(WORK TO COMPLETE)
a) Which title of the Maine Revised Statutes does the blog excerpt cite for its prohibitions on closer degrees of consanguinity?
b) Please duplicate the section of the blog excerpt that begins at the words "I’m in love" and stops after "and flirting heavily.".

(SOURCE EXTRACT)
####################

Sunday, December 14, 2025

I’m in love with my cousin and the sex is incredible

The Irish Sun has an article from today about a cousin couple who want to marry:

For years we were only in contact online through social media. I hadn’t actually seen her face-to-face since she was about 15, until, that is, my brother’s recent 30th birthday party.

Wow, had she changed. She had grown into a beautiful woman.

I was helping set up the food and was getting flustered handling all the dishes. My cousin came over and said I looked stressed and offered to get us some drinks.

She was incredibly sweet and we spent the rest of the evening together, chatting and flirting heavily.

She offered to give me a lift home and when her car started making a terrible noise, forcing her to pull over near my flat, I suggested she come in and wait for the breakdown guy.

Sunday, December 7, 2025

Is Cousin Marriage Legal in Maine?

Is This Legal? has an undated article about cousin marriage:

Yes. Under Maine law there is no explicit statutory prohibition on marriage between first cousins. Prohibitions focus on closer degrees of consanguinity such as ancestor-descendant and siblings as defined in Maine Revised Statutes, Title 19-A. Couples who are first cousins therefore may obtain a marriage license in Maine subject to the usual procedural requirements and any applicable age and capacity rules.

####################

(MATERIAL SUPPLIED)
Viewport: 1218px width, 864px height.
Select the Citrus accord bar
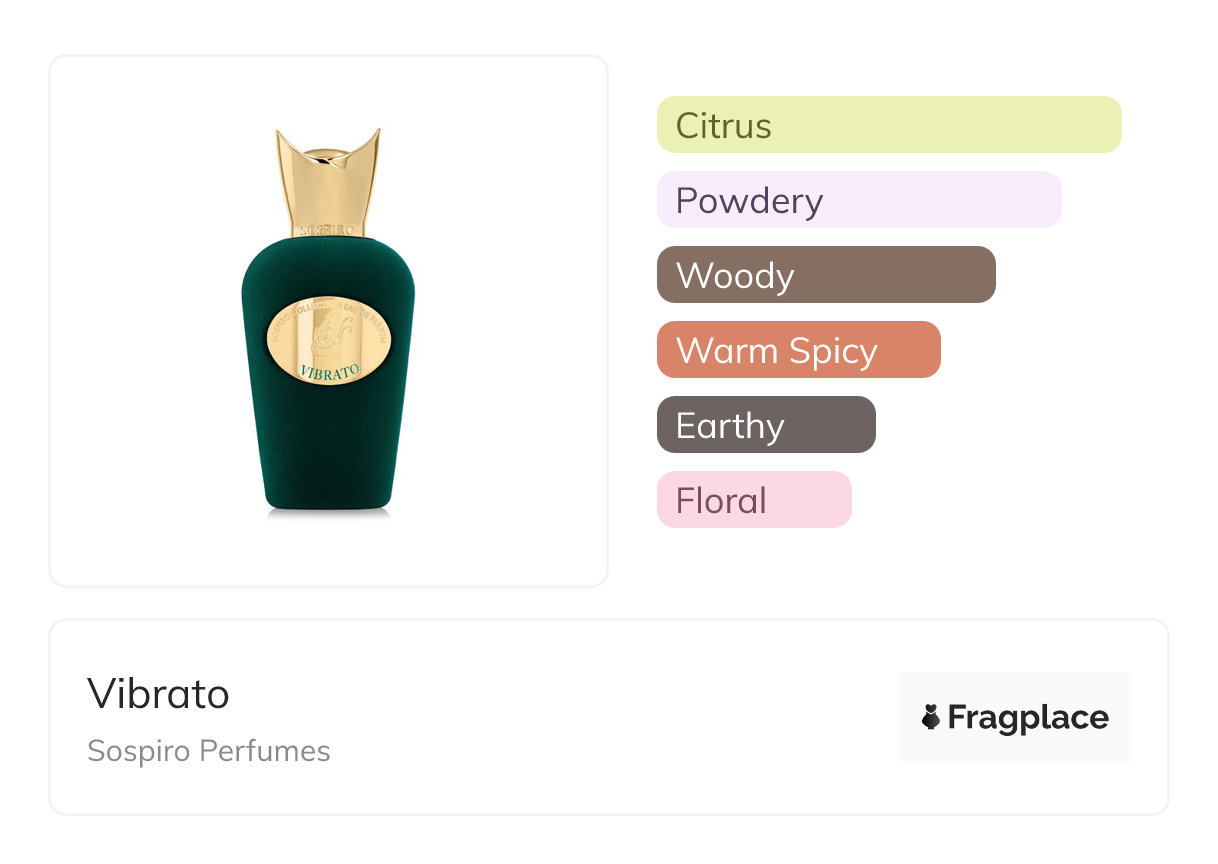point(889,125)
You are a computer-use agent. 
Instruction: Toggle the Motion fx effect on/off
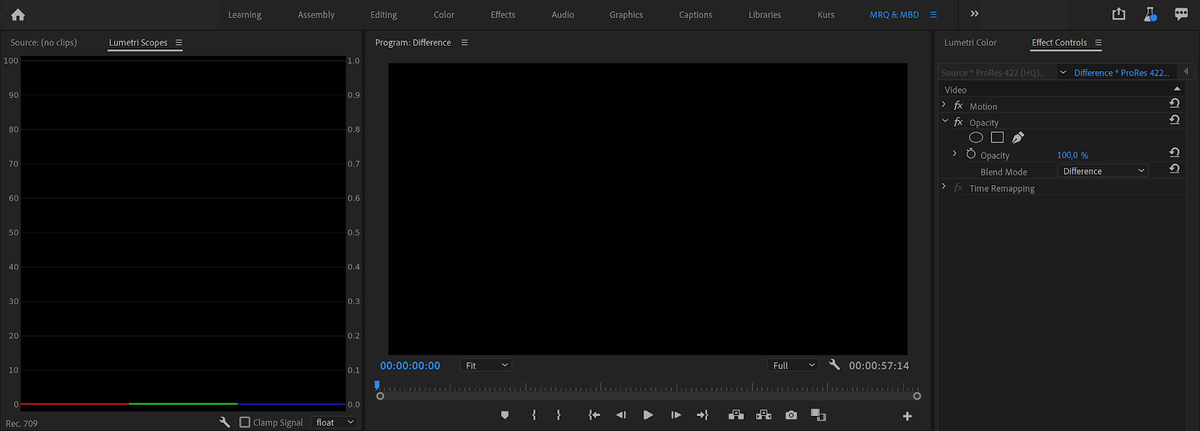[958, 106]
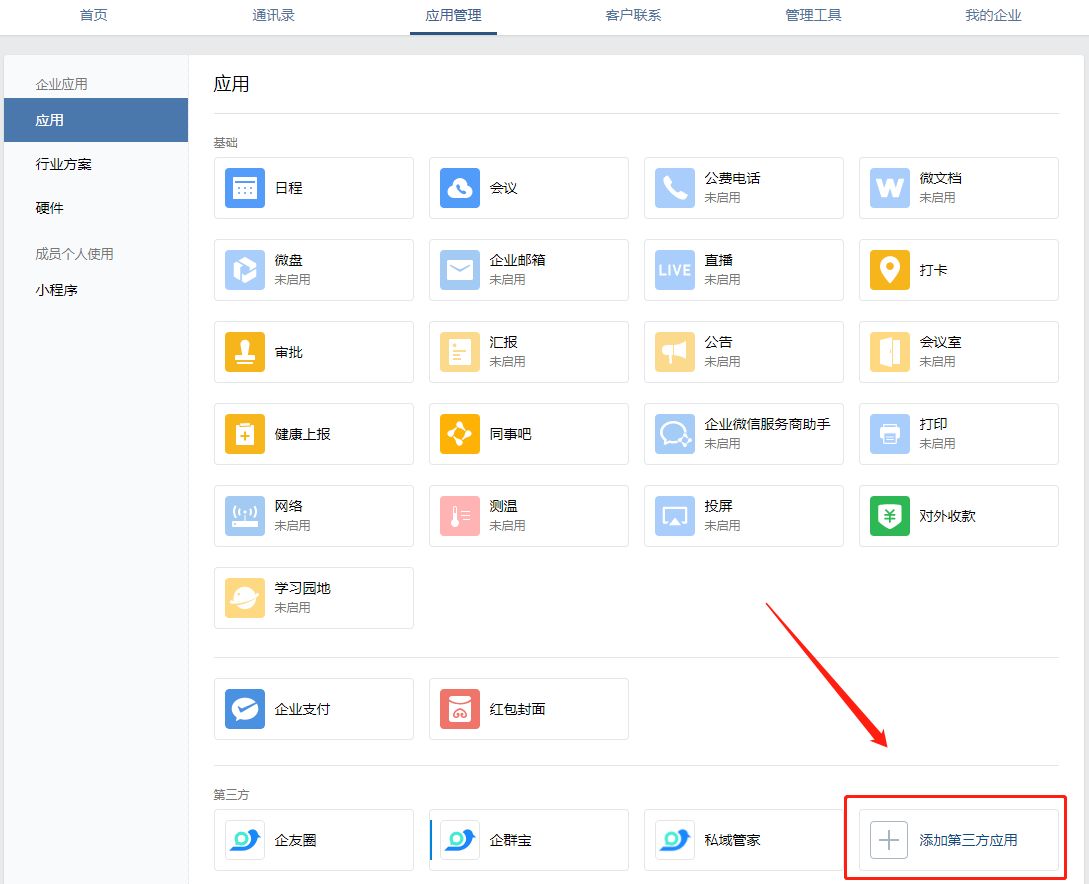
Task: Open the 日程 calendar app icon
Action: tap(245, 188)
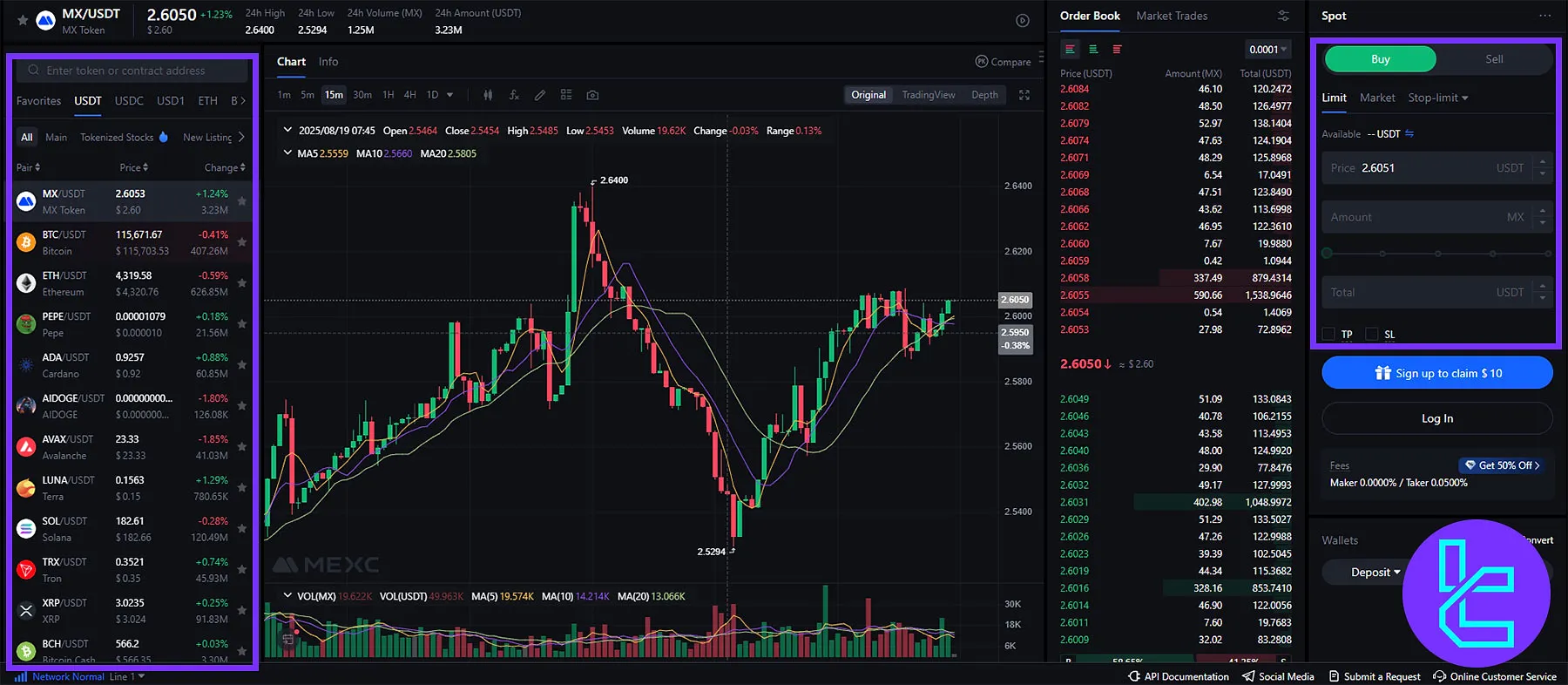Open the 0.0001 price precision dropdown

click(x=1267, y=50)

####################

(SOLUTIONS PER TASK)
a) Title 19-A

b)
I’m in love with my cousin and the sex is incredible

The Irish Sun has an article from today about a cousin couple who want to marry:

For years we were only in contact online through social media. I hadn’t actually seen her face-to-face since she was about 15, until, that is, my brother’s recent 30th birthday party.

Wow, had she changed. She had grown into a beautiful woman.

I was helping set up the food and was getting flustered handling all the dishes. My cousin came over and said I looked stressed and offered to get us some drinks.

She was incredibly sweet and we spent the rest of the evening together, chatting and flirting heavily.